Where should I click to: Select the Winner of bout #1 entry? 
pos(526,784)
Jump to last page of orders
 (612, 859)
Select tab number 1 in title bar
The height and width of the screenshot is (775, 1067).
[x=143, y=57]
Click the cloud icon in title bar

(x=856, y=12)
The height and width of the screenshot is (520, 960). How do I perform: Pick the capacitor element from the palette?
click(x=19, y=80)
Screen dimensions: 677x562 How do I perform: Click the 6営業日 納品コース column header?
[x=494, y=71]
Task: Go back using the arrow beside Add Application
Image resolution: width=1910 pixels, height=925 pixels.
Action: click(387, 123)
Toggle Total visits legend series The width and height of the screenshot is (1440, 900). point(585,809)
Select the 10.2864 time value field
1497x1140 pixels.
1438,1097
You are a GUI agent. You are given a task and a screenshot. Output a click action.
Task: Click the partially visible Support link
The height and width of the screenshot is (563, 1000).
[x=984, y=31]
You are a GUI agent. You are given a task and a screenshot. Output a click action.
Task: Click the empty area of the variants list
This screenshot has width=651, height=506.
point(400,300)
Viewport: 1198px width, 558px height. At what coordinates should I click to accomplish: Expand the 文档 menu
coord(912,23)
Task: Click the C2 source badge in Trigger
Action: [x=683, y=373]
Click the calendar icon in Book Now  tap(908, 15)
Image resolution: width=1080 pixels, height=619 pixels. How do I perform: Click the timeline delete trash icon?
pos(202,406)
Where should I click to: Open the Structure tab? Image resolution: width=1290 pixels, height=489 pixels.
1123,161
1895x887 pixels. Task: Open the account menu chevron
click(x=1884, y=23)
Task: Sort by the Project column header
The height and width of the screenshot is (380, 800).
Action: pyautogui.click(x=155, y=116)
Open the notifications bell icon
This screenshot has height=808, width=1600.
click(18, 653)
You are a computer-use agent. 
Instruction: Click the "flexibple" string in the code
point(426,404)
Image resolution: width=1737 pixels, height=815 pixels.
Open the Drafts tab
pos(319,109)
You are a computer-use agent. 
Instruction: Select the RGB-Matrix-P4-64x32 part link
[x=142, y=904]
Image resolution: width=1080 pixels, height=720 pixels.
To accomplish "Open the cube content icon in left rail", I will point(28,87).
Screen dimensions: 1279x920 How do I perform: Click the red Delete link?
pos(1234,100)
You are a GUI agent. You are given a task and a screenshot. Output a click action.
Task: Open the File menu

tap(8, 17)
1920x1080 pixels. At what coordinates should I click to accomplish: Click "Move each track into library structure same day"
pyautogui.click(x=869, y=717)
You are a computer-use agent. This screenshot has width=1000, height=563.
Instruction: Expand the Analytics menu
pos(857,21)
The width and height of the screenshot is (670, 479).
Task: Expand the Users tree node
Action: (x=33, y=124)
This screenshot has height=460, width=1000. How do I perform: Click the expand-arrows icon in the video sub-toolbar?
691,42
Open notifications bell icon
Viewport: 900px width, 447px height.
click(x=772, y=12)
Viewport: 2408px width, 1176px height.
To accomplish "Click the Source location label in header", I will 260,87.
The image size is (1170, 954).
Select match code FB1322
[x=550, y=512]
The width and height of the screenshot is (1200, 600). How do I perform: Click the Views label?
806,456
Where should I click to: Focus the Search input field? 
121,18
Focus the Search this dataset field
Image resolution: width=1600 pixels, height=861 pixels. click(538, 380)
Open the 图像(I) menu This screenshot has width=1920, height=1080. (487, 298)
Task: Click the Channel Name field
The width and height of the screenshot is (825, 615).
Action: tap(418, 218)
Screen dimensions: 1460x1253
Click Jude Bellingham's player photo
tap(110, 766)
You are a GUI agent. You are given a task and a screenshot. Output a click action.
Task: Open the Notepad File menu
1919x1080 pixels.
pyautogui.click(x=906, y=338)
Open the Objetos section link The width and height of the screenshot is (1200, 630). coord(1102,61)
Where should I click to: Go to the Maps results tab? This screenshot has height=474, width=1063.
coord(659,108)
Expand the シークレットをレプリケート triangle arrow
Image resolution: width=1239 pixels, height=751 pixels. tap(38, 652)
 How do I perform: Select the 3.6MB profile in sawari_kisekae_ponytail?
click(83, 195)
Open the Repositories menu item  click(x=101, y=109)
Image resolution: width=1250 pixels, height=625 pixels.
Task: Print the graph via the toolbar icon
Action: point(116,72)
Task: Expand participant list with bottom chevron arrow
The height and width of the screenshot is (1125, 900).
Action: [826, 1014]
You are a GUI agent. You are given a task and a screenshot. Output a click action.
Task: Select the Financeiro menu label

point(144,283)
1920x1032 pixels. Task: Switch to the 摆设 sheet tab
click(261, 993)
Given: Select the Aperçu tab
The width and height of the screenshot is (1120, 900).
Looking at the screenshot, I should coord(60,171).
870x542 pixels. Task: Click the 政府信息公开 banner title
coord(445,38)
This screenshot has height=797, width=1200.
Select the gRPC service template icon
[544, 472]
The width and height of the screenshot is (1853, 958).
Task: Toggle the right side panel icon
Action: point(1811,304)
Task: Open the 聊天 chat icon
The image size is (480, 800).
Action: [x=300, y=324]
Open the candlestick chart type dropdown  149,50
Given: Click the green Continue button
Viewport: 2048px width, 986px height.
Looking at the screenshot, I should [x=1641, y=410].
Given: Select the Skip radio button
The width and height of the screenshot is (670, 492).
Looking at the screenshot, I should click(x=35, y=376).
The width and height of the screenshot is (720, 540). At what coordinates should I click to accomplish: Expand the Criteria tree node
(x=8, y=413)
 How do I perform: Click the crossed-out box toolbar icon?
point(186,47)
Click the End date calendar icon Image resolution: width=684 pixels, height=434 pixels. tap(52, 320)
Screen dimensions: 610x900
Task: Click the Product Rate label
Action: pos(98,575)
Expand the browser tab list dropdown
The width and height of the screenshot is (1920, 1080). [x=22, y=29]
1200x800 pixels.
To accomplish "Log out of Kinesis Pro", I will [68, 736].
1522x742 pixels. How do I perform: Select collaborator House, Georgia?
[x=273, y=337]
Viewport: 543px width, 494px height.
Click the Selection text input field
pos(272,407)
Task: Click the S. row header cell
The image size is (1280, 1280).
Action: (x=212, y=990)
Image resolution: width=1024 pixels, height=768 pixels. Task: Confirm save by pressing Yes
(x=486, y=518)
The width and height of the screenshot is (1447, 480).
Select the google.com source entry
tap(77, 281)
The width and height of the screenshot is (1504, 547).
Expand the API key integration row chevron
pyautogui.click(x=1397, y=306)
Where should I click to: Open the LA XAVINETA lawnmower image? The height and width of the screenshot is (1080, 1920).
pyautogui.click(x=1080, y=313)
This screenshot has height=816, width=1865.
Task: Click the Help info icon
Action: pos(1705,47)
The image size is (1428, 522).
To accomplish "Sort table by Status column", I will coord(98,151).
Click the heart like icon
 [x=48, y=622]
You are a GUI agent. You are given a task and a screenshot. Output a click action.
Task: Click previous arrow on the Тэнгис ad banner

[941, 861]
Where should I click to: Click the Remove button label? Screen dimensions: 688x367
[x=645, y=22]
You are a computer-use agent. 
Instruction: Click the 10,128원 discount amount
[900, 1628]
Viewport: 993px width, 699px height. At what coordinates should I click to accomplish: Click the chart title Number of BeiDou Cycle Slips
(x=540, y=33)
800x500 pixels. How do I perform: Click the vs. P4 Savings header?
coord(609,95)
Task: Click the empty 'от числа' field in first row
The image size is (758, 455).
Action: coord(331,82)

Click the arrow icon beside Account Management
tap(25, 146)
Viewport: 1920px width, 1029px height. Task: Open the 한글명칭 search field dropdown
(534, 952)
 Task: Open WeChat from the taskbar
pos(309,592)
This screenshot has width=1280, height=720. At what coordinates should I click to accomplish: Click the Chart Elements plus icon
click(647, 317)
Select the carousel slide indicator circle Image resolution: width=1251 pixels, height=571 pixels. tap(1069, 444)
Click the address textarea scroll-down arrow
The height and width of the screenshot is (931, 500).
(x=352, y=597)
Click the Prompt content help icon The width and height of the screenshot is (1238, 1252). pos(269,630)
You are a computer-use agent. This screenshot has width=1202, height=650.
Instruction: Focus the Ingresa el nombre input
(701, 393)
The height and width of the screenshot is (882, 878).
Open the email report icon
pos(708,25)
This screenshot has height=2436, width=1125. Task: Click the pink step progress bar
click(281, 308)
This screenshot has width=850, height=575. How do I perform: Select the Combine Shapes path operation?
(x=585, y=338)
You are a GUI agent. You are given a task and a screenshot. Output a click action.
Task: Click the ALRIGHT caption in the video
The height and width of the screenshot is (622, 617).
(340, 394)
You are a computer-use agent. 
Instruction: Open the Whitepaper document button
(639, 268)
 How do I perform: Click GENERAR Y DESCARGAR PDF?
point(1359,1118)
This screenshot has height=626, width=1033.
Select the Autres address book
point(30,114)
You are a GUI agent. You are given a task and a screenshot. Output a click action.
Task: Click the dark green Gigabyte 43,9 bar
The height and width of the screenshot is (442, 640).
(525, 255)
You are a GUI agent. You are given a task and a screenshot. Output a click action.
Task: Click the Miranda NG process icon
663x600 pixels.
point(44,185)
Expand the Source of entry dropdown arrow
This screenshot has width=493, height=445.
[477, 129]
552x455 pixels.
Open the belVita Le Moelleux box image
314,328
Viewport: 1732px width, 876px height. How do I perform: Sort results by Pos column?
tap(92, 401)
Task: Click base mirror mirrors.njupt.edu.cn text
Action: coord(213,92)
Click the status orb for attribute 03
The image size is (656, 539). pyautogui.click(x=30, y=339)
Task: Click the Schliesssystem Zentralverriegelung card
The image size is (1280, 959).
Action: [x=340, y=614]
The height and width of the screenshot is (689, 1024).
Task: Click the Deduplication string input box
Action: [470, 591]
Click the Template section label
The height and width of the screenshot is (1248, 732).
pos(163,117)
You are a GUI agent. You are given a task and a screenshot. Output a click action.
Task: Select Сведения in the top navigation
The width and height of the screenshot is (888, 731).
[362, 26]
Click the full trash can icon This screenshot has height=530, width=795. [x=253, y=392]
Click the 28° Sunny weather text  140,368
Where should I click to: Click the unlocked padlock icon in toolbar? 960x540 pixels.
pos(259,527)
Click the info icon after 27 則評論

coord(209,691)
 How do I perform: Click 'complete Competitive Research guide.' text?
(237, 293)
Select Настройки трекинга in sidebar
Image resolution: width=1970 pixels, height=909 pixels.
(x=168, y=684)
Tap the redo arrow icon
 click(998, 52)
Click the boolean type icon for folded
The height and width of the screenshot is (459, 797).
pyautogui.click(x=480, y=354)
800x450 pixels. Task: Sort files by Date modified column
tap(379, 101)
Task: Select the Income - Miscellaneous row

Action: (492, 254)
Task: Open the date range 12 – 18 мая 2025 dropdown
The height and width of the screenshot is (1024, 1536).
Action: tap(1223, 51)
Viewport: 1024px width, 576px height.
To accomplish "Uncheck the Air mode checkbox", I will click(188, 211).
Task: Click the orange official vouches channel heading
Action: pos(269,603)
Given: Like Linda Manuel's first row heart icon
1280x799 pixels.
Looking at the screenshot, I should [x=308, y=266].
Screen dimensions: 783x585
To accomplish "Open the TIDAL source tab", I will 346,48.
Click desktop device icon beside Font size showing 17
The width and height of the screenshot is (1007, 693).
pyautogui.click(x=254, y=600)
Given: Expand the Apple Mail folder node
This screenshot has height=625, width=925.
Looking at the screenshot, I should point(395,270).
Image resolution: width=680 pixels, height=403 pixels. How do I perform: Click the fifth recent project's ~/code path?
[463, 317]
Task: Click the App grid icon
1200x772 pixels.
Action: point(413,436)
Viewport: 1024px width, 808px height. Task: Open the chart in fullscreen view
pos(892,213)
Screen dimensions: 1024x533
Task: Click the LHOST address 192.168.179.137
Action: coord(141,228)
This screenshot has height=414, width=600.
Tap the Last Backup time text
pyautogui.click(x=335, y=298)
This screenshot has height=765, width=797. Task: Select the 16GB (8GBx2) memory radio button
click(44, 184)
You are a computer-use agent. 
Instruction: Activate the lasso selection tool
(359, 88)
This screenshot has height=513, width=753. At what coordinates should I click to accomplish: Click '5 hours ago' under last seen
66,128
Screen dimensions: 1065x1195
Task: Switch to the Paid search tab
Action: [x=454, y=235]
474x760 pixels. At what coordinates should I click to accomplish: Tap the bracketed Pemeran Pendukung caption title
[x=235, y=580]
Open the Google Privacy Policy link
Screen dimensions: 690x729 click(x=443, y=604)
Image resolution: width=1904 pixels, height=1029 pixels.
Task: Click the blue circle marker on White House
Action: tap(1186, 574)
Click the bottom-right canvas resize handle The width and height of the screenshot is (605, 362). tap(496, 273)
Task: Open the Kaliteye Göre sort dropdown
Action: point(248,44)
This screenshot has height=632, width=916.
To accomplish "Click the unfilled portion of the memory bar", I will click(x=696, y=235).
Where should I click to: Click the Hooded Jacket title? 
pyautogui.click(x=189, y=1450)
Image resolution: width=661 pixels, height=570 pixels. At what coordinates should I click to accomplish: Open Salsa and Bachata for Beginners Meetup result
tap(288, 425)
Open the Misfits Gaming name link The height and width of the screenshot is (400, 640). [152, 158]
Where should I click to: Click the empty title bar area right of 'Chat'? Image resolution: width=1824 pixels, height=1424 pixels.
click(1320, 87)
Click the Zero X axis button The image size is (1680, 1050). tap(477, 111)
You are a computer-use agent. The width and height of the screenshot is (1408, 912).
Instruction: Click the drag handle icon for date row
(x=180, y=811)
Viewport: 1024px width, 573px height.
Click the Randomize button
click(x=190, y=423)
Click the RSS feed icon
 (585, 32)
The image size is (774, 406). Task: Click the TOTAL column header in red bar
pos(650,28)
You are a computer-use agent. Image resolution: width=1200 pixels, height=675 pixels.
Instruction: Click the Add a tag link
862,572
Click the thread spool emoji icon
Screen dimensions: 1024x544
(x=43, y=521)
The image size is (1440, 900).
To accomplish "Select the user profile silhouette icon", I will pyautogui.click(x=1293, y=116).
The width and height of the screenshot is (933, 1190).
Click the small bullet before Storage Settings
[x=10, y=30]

..............................

## Task to carry out
Check every line of the listing for the string "section" and report how many lines have it, as a number alone.

## Answer area
2